Virtual bronchoscopy has some disadvantages, namely it cannot be used to evaluate mucosal details (fragility, color changes, vascularity), to show mucosal or submucosal extensions, or to perform a biopsy, and also this method cannot be used to depict functional stenoses due to tracheobronchomalasia.[12] The other limitation of VB was that it cannot be used to obtain a histological diagnosis (mucus plug, foreign body, embolism, benign mas and carcinoma).[23] Despite these disadvantages, improved resolution and a probable increase in diagnostic abilities are expected due to technological developments (aerosolized contrast materials and spectroscopic examination). Finally, FOB and VB are not two competing methods that can be compared regarding diagnostic accuracy. Fiber-optic bronchoscopy provides visualization and pathological specimens, whereas VB provides only visualization with a wider scope than FOB. Thus, FOB and VB only can be complementary to each other. Virtual bronchoscopy will never completely replace FOB for evaluation of lesions in the respiratory tract.

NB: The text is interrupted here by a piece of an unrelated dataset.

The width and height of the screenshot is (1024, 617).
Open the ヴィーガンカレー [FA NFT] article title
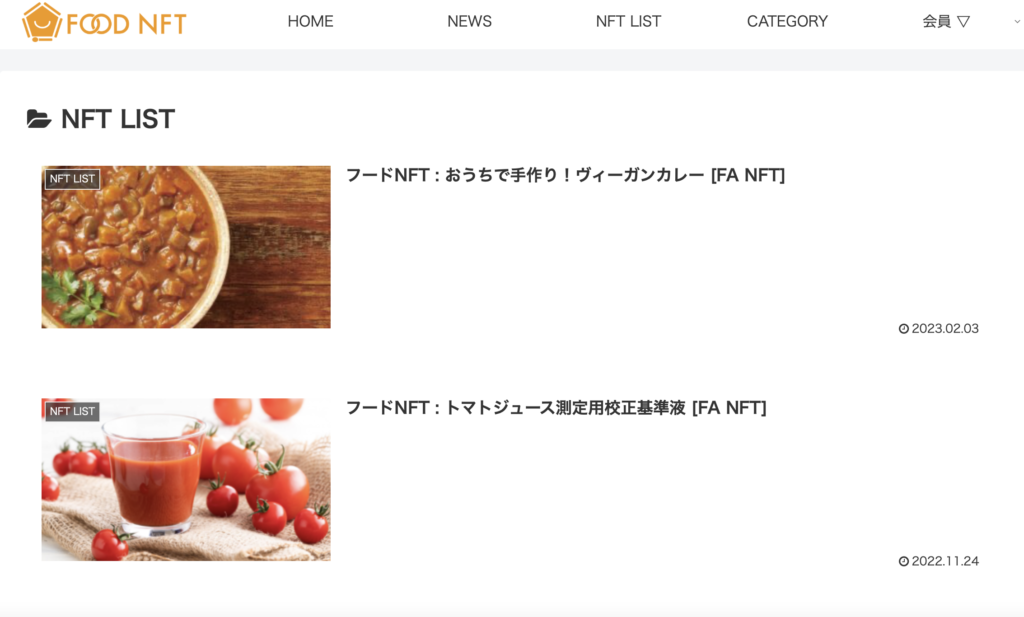(565, 175)
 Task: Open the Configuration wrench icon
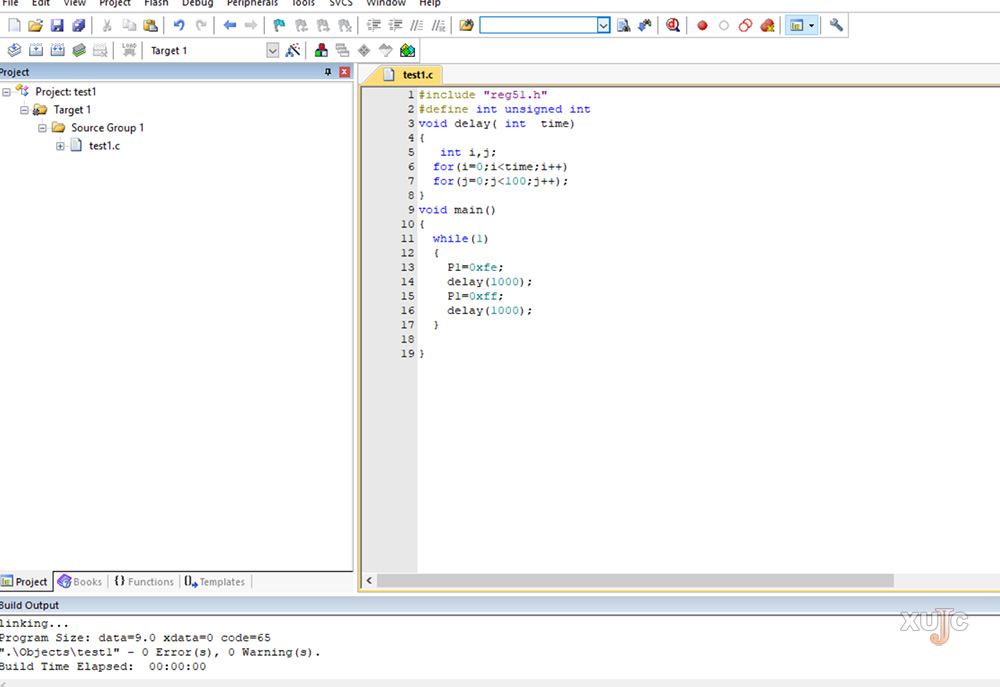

This study has several limitations. A possible limitation of our study was that we did not perform a stratification of the subjects regarding localizations of thoracic lesions. Additional limitation of this study is the small sample size.

In conclusion, VB is a non-invasive, uncomplicated and reproducible examination method, and in patients with an indication for thorax examination it may be performed without the additional risk of radiation. Furthermore, VB may be used in the evaluation of anatomical relationships in the thorax and extraluminal pathologies, in teaching about the structure-function relationship and bronchoscopy, and in patients refusing FOB. At the present time, we believe that VB might be complementary to FOB in selected cases. Virtual bronchoscopy may find a clinically broader field of application in the future.

Footnotes

Source of Support: Nil

Conflict of Interest: None declared.